I think this is a woman's name, Jean?
ROBBYBOBBY64.


----------



## yacorie (Sep 21, 2020)

There are a lot of women bottlers out there if you’re just talking about a name that was a woman.  I don’t think there are many bottles that have the Mrs. suffix - at least not that I have seen


----------



## Robby Raccoon (Sep 21, 2020)

When Mr. Eckermann died in Muskegon, Mi, his wife took over as druggist and put her name on the bottles.


----------



## ROBBYBOBBY64 (Sep 21, 2020)

yacorie said:


> There are a lot of women bottlers out there if you’re just talking about a name that was a woman.  I don’t think there are many bottles that have the Mrs. suffix - at least not that I have seen


Thank you very much yacorie. That is exactly what I meant. 
ROBBYBOBBY64.


----------



## PlaneDiggerCam (Sep 21, 2020)

There is a cool Mrs. Hutchinson bottle on ebay currently:









						Vintage Blob Top Bottle Mrs B Zimmerman New Brunswick NJ   | eBay
					

Find many great new & used options and get the best deals for Vintage Blob Top Bottle Mrs B Zimmerman New Brunswick NJ  at the best online prices at eBay! Free shipping for many products!

Stored data —
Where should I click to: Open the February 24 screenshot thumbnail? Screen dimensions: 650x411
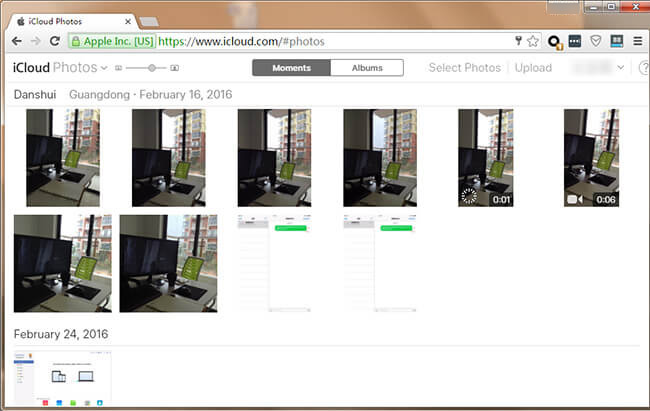(x=62, y=379)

What you need to do —
- 1) Answer these about the bottle-collecting thread:
(a) Which suffix does yacorie say few bottles carry?
(b) In what place did Mr. Eckermann die?
(c) Which town and state appear in the title of the eBay listing?
- 2) Pick up the bottle-collecting thread after its last line and continue it.
The material comes from a separate source, not from the bottle-collecting thread.

Written responses —
- 1)
(a) The Mrs. suffix.
(b) Muskegon, Mi.
(c) New Brunswick, NJ.

- 2)
					www.ebay.com


----------



## Bohdan (Sep 23, 2020)

ROBBYBOBBY64 said:


> quick question for you, is a female name or a Mrs. Title on a bottle besides Mrs.Winslows rare or not. Most bottlers I see are male. Thanks for your thoughts.
> ROBBYBOBBY64.



Mrs. Dinsmore
Mrs. Parker
Mrs. Winslow
Lydia Pinkham
More (?)...


----------



## Bohdan (Sep 23, 2020)

Bohdan said:


> Mrs. Dinsmore
> Mrs. Parker
> Mrs. Winslow
> Lydia Pinkham
> More (?)...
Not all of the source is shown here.